▶

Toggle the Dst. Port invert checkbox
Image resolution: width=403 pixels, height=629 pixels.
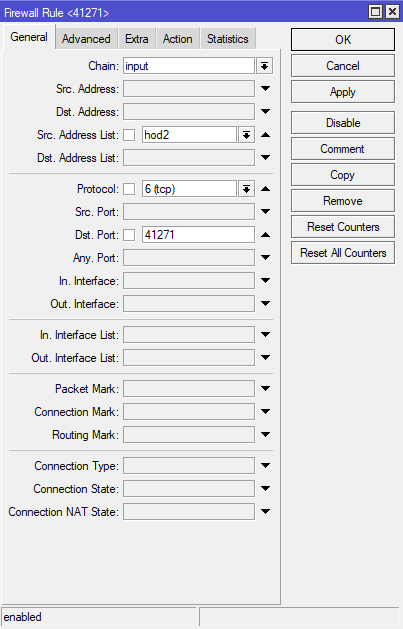pyautogui.click(x=129, y=235)
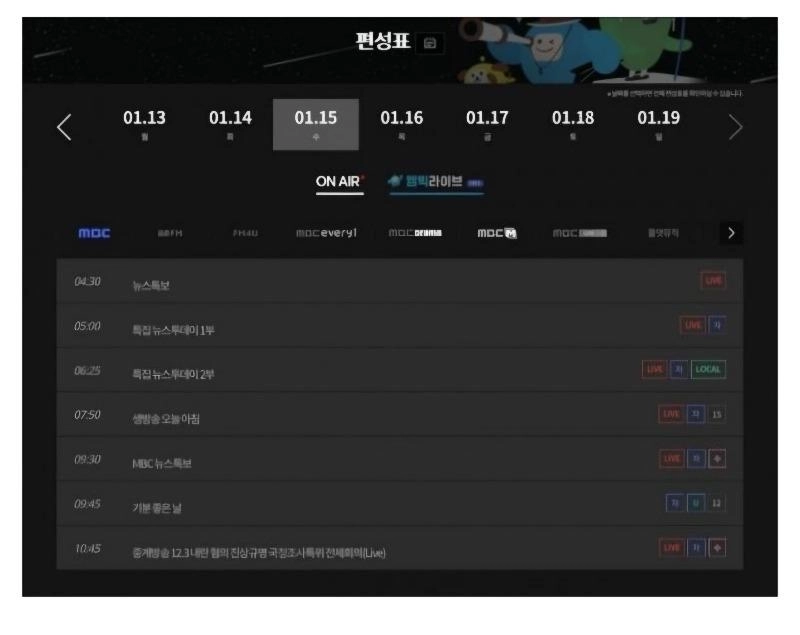
Task: Click the 12 age rating on 기분 좋은 날
Action: click(716, 503)
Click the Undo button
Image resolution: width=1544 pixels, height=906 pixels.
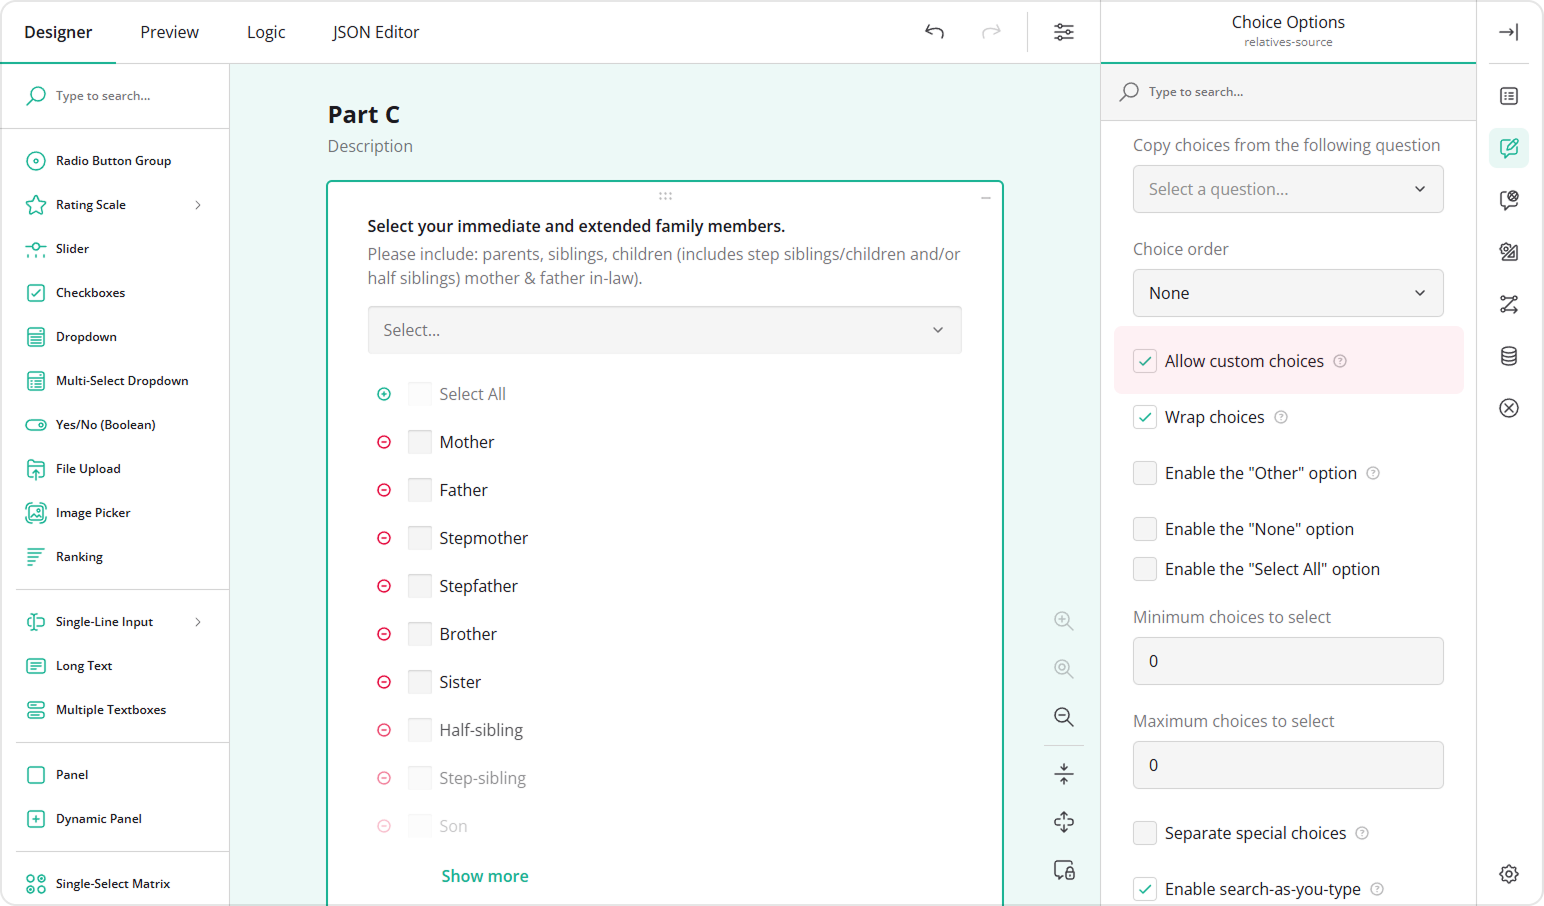(934, 31)
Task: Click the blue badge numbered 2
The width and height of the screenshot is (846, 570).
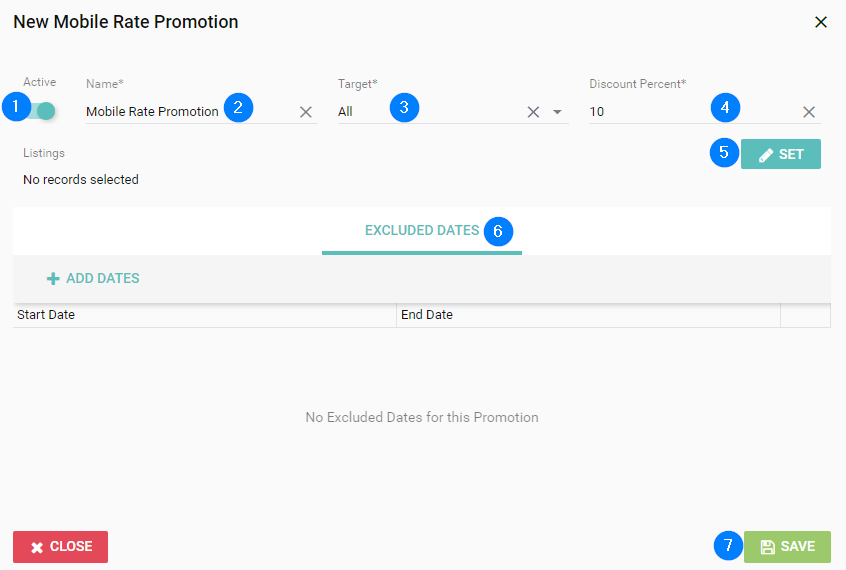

◀

* [ACTION ITEM]
Transcribe all of the records above exactly; no image should appear in what you write.

* [SOLUTION TO THE PROBLEM]
Toggle the Dst. Port invert checkbox
Image resolution: width=403 pixels, height=629 pixels.
pyautogui.click(x=129, y=235)
Task: Click the 12 age rating on 기분 좋은 날
Action: click(716, 503)
Click the Undo button
Image resolution: width=1544 pixels, height=906 pixels.
(934, 31)
Task: Click the blue badge numbered 2
The width and height of the screenshot is (846, 570).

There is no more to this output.